## Data supplied
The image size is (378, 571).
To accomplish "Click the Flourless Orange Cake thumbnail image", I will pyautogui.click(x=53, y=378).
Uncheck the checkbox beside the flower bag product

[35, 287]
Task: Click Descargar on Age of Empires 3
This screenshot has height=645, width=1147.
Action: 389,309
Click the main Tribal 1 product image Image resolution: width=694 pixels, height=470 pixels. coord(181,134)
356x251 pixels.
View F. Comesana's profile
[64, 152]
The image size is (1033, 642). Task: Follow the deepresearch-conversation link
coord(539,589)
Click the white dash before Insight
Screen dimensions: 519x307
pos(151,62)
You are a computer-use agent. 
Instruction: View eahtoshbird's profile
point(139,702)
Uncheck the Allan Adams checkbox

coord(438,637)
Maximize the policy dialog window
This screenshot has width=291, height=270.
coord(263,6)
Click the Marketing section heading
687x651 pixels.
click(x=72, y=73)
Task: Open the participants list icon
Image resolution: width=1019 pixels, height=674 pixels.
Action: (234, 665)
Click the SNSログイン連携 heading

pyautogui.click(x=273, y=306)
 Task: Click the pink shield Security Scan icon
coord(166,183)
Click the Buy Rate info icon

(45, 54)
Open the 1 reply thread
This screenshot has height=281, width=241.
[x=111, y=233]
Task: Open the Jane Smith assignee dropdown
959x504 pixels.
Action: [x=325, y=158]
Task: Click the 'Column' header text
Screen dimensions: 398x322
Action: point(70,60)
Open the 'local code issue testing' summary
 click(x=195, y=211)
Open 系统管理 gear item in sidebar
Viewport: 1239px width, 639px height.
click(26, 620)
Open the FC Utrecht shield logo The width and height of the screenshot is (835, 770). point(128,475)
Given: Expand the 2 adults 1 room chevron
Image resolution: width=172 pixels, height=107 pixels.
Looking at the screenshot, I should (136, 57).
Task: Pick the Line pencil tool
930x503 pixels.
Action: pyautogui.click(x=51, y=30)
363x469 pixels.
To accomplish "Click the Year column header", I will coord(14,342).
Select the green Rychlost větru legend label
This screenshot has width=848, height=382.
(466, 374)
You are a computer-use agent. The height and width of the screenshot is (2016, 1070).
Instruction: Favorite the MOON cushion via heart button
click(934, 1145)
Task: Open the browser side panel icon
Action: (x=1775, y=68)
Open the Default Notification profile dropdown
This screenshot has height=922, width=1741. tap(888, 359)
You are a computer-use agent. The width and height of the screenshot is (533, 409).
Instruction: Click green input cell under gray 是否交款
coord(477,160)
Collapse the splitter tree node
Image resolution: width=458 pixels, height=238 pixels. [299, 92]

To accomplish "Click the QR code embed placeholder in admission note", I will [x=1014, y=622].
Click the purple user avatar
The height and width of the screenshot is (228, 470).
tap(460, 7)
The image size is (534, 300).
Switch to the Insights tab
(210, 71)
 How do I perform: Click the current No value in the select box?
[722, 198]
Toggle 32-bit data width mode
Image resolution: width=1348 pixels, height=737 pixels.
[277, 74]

## Short task
Reproduce all of the data above, swapping each "Instruction" for "Command" and leaving everything else unchanged.

## Reply to the exercise
The image size is (378, 571).
To accomplish "Click the Flourless Orange Cake thumbnail image", I will pyautogui.click(x=53, y=378).
Uncheck the checkbox beside the flower bag product

[35, 287]
Task: Click Descargar on Age of Empires 3
This screenshot has height=645, width=1147.
Action: 389,309
Click the main Tribal 1 product image Image resolution: width=694 pixels, height=470 pixels. coord(181,134)
356x251 pixels.
View F. Comesana's profile
[64, 152]
The image size is (1033, 642). Task: Follow the deepresearch-conversation link
coord(539,589)
Click the white dash before Insight
Screen dimensions: 519x307
pos(151,62)
You are a computer-use agent. 
Command: View eahtoshbird's profile
point(139,702)
Uncheck the Allan Adams checkbox

coord(438,637)
Maximize the policy dialog window
This screenshot has width=291, height=270.
coord(263,6)
Click the Marketing section heading
687x651 pixels.
click(x=72, y=73)
Task: Open the participants list icon
Image resolution: width=1019 pixels, height=674 pixels.
Action: (234, 665)
Click the SNSログイン連携 heading

pyautogui.click(x=273, y=306)
 Task: Click the pink shield Security Scan icon
coord(166,183)
Click the Buy Rate info icon

(45, 54)
Open the 1 reply thread
This screenshot has height=281, width=241.
[x=111, y=233]
Task: Open the Jane Smith assignee dropdown
959x504 pixels.
Action: [x=325, y=158]
Task: Click the 'Column' header text
Screen dimensions: 398x322
Action: point(70,60)
Open the 'local code issue testing' summary
 click(x=195, y=211)
Open 系统管理 gear item in sidebar
Viewport: 1239px width, 639px height.
click(26, 620)
Open the FC Utrecht shield logo The width and height of the screenshot is (835, 770). point(128,475)
Given: Expand the 2 adults 1 room chevron
Image resolution: width=172 pixels, height=107 pixels.
Looking at the screenshot, I should (136, 57).
Task: Pick the Line pencil tool
930x503 pixels.
Action: pyautogui.click(x=51, y=30)
363x469 pixels.
To accomplish "Click the Year column header", I will coord(14,342).
Select the green Rychlost větru legend label
This screenshot has width=848, height=382.
(466, 374)
You are a computer-use agent. The height and width of the screenshot is (2016, 1070).
Command: Favorite the MOON cushion via heart button
click(934, 1145)
Task: Open the browser side panel icon
Action: (x=1775, y=68)
Open the Default Notification profile dropdown
This screenshot has height=922, width=1741. tap(888, 359)
You are a computer-use agent. The width and height of the screenshot is (533, 409).
Command: Click green input cell under gray 是否交款
coord(477,160)
Collapse the splitter tree node
Image resolution: width=458 pixels, height=238 pixels. [299, 92]

To accomplish "Click the QR code embed placeholder in admission note", I will [x=1014, y=622].
Click the purple user avatar
The height and width of the screenshot is (228, 470).
tap(460, 7)
The image size is (534, 300).
Switch to the Insights tab
(210, 71)
 How do I perform: Click the current No value in the select box?
[722, 198]
Toggle 32-bit data width mode
Image resolution: width=1348 pixels, height=737 pixels.
[277, 74]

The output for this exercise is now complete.